Une grande richesse

Quelque 95.000 espèces d'oiseaux, d'insectes, de poissons, de mammifères, de plantes à fleurs ou de champignons, vivent en France métropolitaine, et plus de 80.000 en Outre-mer, selon les chiffres 2018 de l'Observatoire national de la biodiversité (ONB).

Environ 80 % de ces 180.000 espèces sont terrestres ou d'eau douce, reflet d'une réalité mais aussi des connaissances plus partielles sur les espèces marines.

Près de 18.000 de ces espèces sont endémiques, dont 83 % en Outre-mer. La France a ainsi seule la responsabilité de conservation pour ces végétaux et animaux dont elle abrite l'ensemble de la population. 

Pour mettre en valeur et protéger cette biodiversité, la France compte diverses aires protégées, notamment dix parcs nationaux, avec un onzième en cours de création.

Plus de 1.500 espèces menacées

Sur les 180.000 espèces recensées en France, plus de 1.500 sont considérées comme menacées au niveau mondial par la liste rouge de l'Union internationale de la conservation de la nature (IUCN).

La liste rouge UICN élaborée au niveau national, qui a évalué 6.500 espèces depuis 2007, estime de son côté que 26 % de ces espèces sont menacées sur le territoire (sans l'être nécessairement au niveau mondial). Parmi elles, des mammifères, comme le vison d'Europe, le lapin de garenne, le lynx, le loup ou l'ours, mais aussi des oiseaux comme la bécassine des marais ou le martin pêcheur d'Europe, des amphibiens comme la grenouille des champs ou des poissons comme la raie bouclée.

Les dernières années ont, d'autre part, vu une chute "vertigineuse" des oiseaux des campagnes (-60 % de moineaux friquet depuis dix ans, un tiers d'alouettes des champs disparues en quinze ans..), selon une étude choc du CNRS et du Muséum d'histoire naturelle, publiée en mars.

Les indicateurs 2018 de l'ONB, qui agrègent les données sur le vivant récoltées par des dizaines d'organismes, concluent de leur côté à une baisse globale de 30 % de ces oiseaux des champs entre 1989 et 2017. Et le déclin touche aussi les oiseaux des villes, comme les moineaux parisiens, et même depuis 2005 les oiseaux "généralistes" (qui vivent dans tous types de milieux) qui, avant, contrebalançaient la disparition des autres. 

Autre classe particulièrement touchée, les chauve-souris : elles ont diminué de près de 40 % en métropole en dix ans.

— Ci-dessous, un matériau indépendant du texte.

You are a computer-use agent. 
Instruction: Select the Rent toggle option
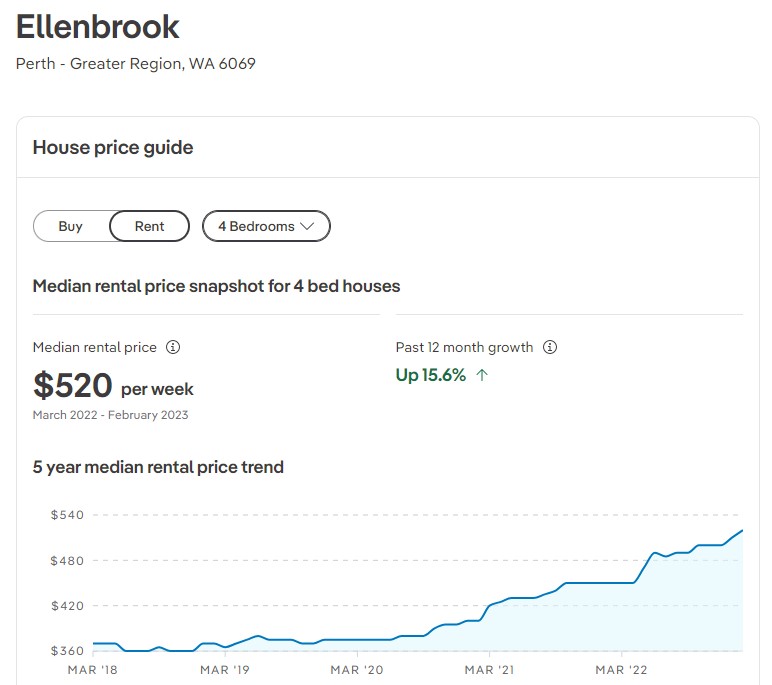(149, 227)
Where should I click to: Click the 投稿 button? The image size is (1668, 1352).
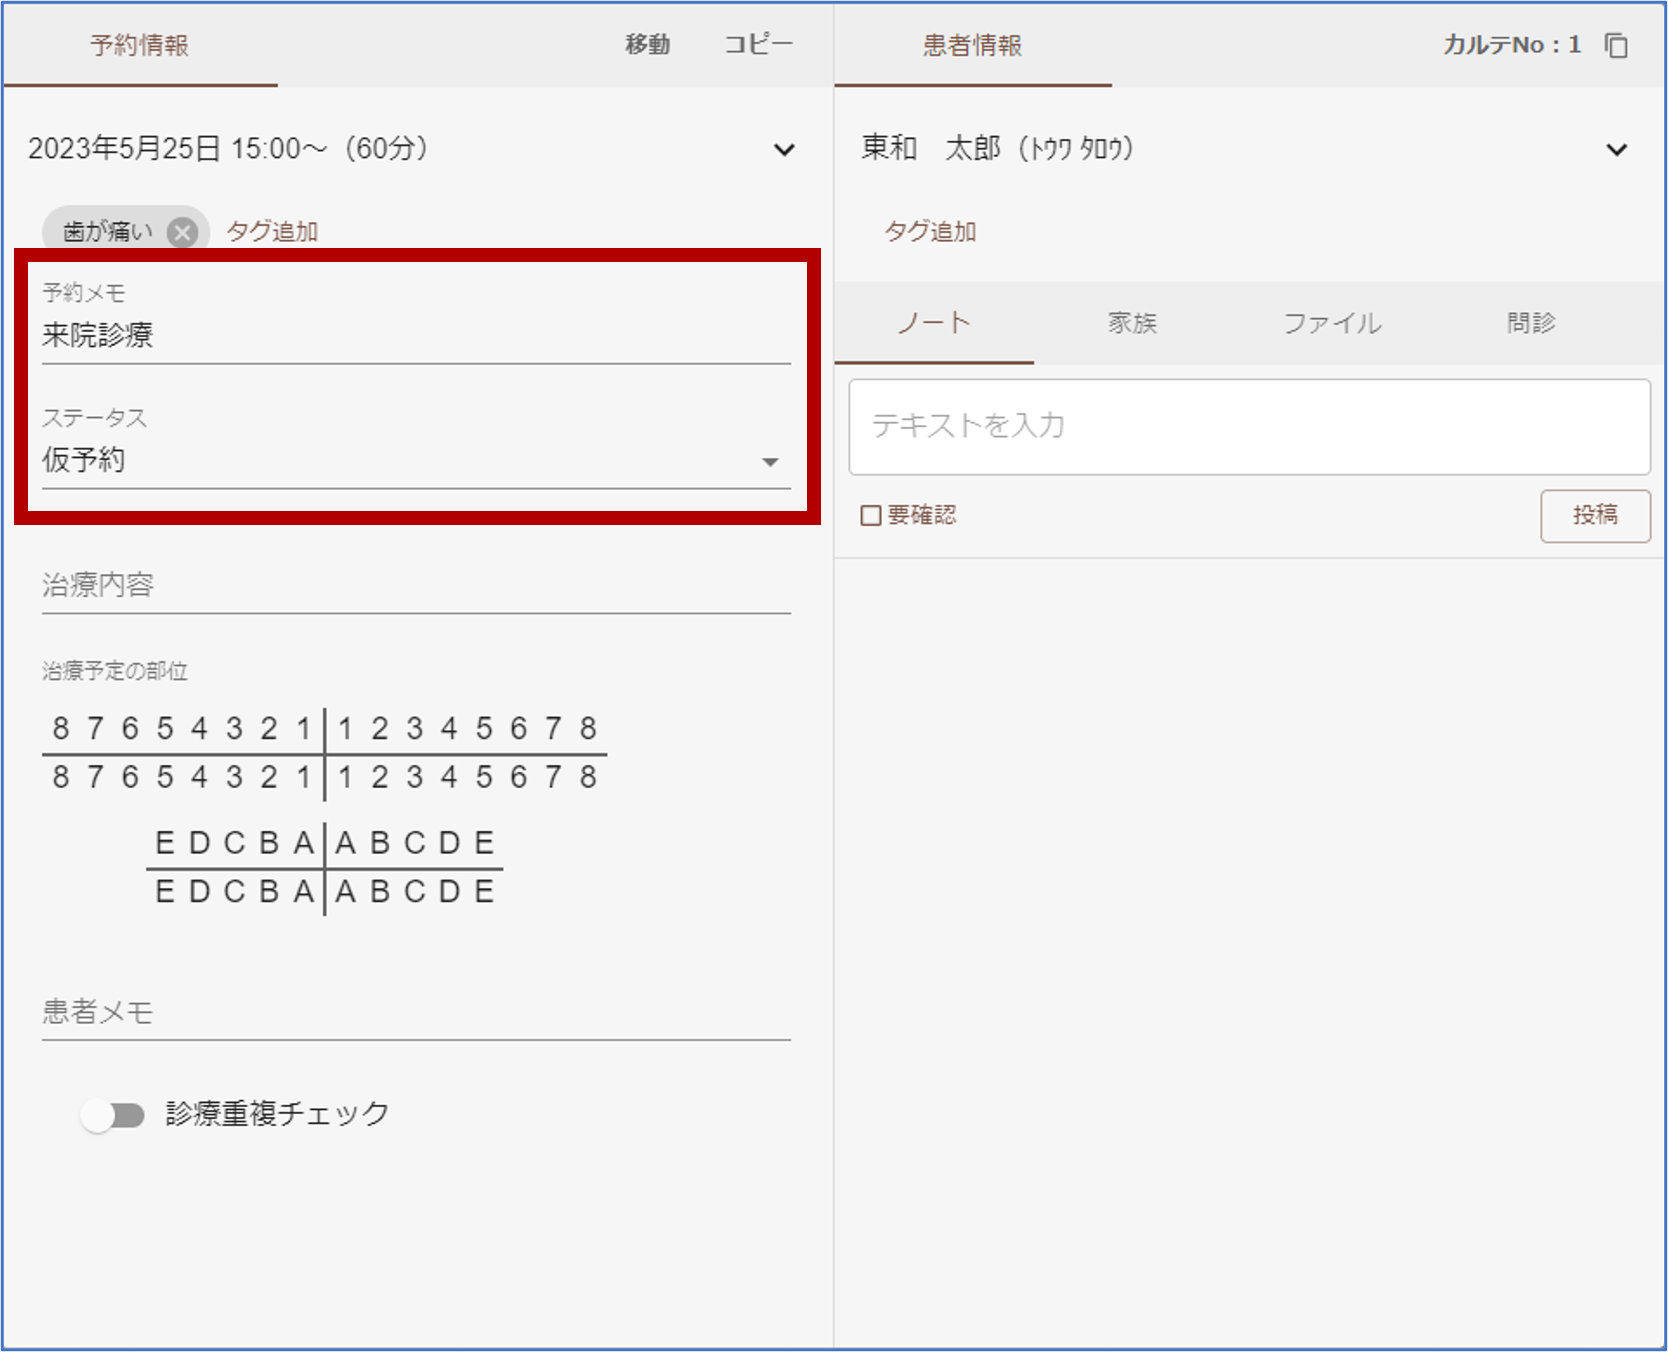(1594, 515)
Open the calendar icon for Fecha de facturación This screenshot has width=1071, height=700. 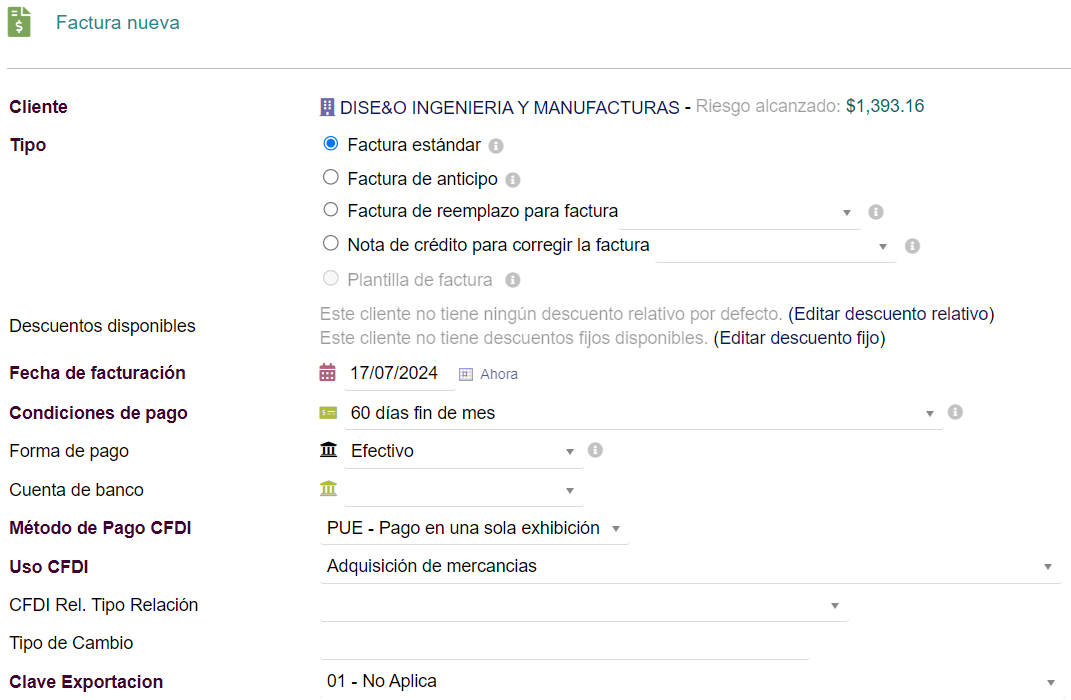pos(328,373)
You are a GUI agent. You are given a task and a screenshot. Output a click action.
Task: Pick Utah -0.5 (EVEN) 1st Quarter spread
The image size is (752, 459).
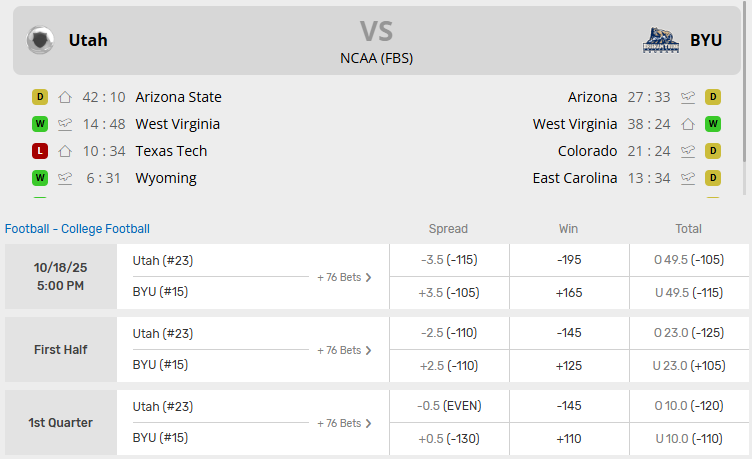[x=447, y=406]
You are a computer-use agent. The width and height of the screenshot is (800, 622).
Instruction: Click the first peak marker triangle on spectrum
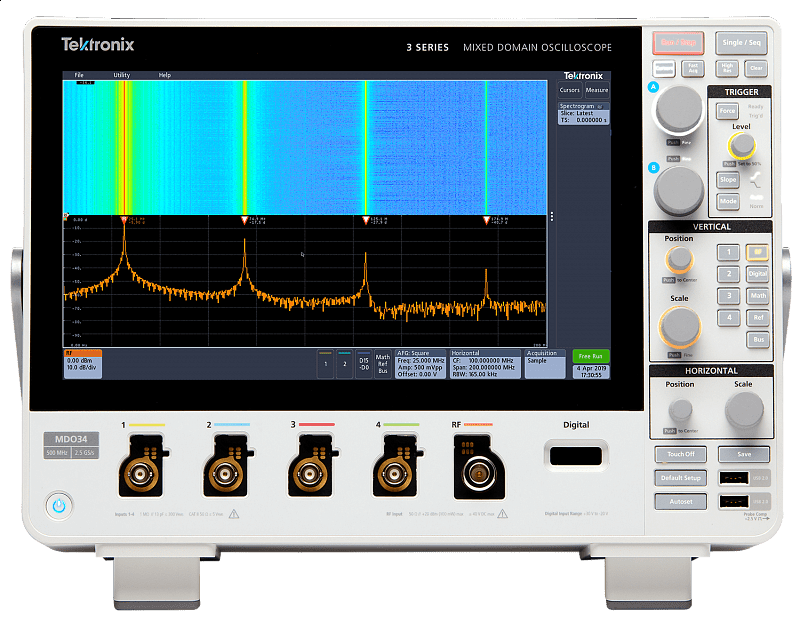pos(125,219)

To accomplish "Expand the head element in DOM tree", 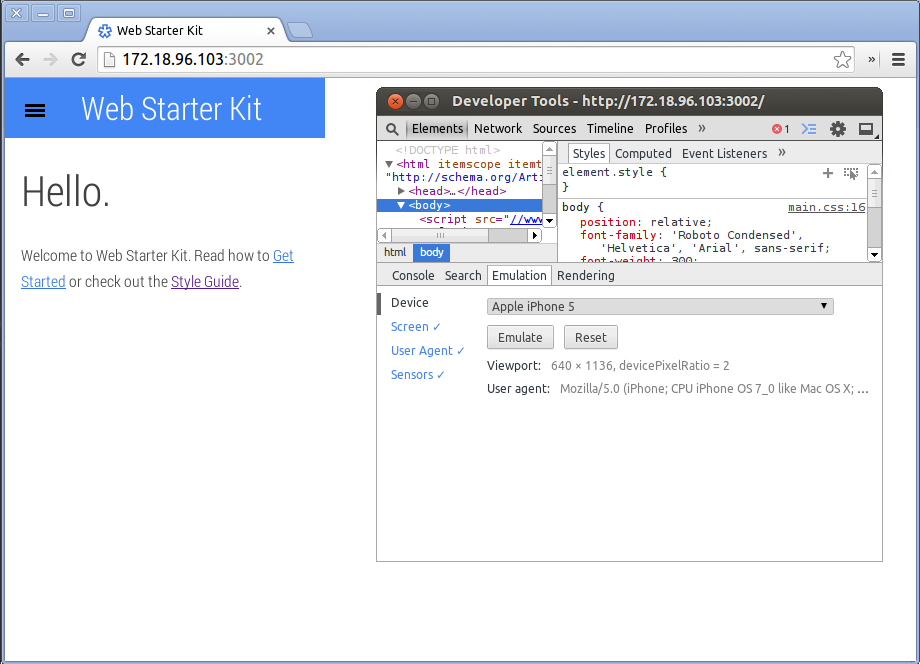I will [399, 190].
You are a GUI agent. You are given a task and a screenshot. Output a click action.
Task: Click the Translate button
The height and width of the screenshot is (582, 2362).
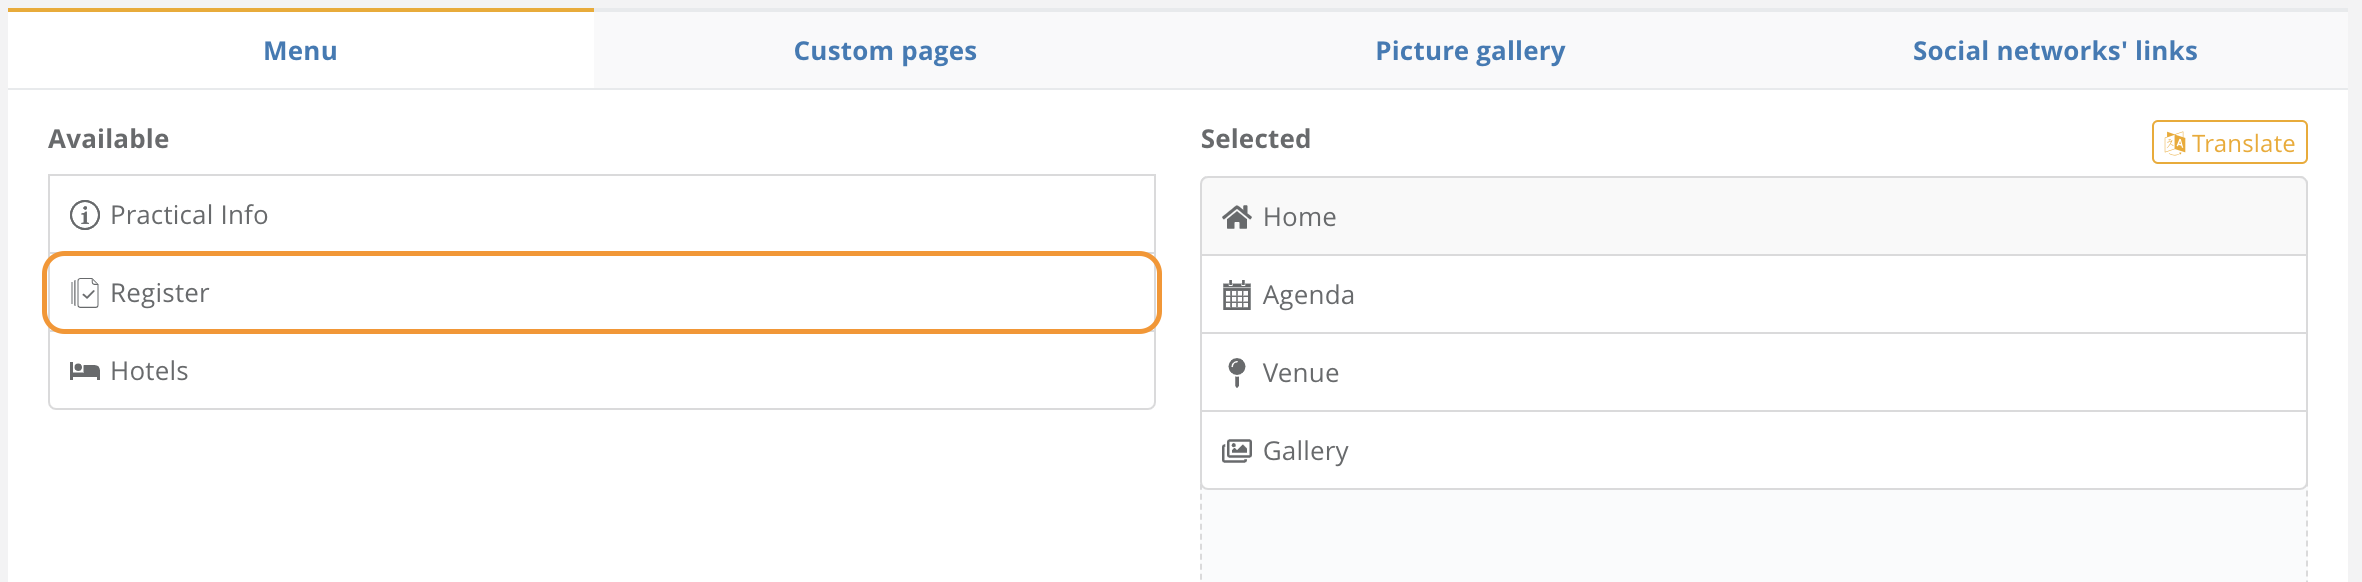[x=2230, y=142]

Ce déclin général est particulièrement inquiétant pour l'humanité, à qui cette nature rend de multiples services vitaux, de l'eau à l'alimentation (notamment l'agriculture, menacée par la chute des pollinisateurs), en passant par les médicaments ou l'absorption du carbone.

Les pressions sur la nature

La perte de cette biodiversité est liée à divers facteurs, qui peuvent être cumulatifs.

Parmi les principaux, les pesticides. Selon l'ONB, l'usage de produits phytosanitaires a ainsi augmenté de 18 % entre la période 2009-2011 et la période 2013-2015.

Autre menace, le rythme élevé de l'artificialisation des sols. Entre 2006 et 2015, la métropole a perdu près de 600.000 hectares de terres agricoles et d'espaces naturels, soit l'équivalent d'un département comme la Seine-et-Marne, remplacés principalement par des surfaces goudronnées.

Les cours d'eau sont aussi de plus en plus fragmentés par des ouvrages (16 obstacles à l'écoulement pour 100 km de cours d'eau en 2018).

Les espèces exotiques envahissantes menacent également les écosystèmes et les espèces indigènes, avec lesquelles elles entrent en compétition. La France compte 509 de ces espèces introduites par l'homme, volontairement ou non, en dehors de leur habitat naturel, comme le frelon asiatique, l'ambroisie ou la grenouille taureau.

Autres facteurs importants également pris en compte par l'ONB, qui travaille sur des cartes mettant en lumière les pressions cumulées sur la biodiversité : le changement climatique ou la pression touristique.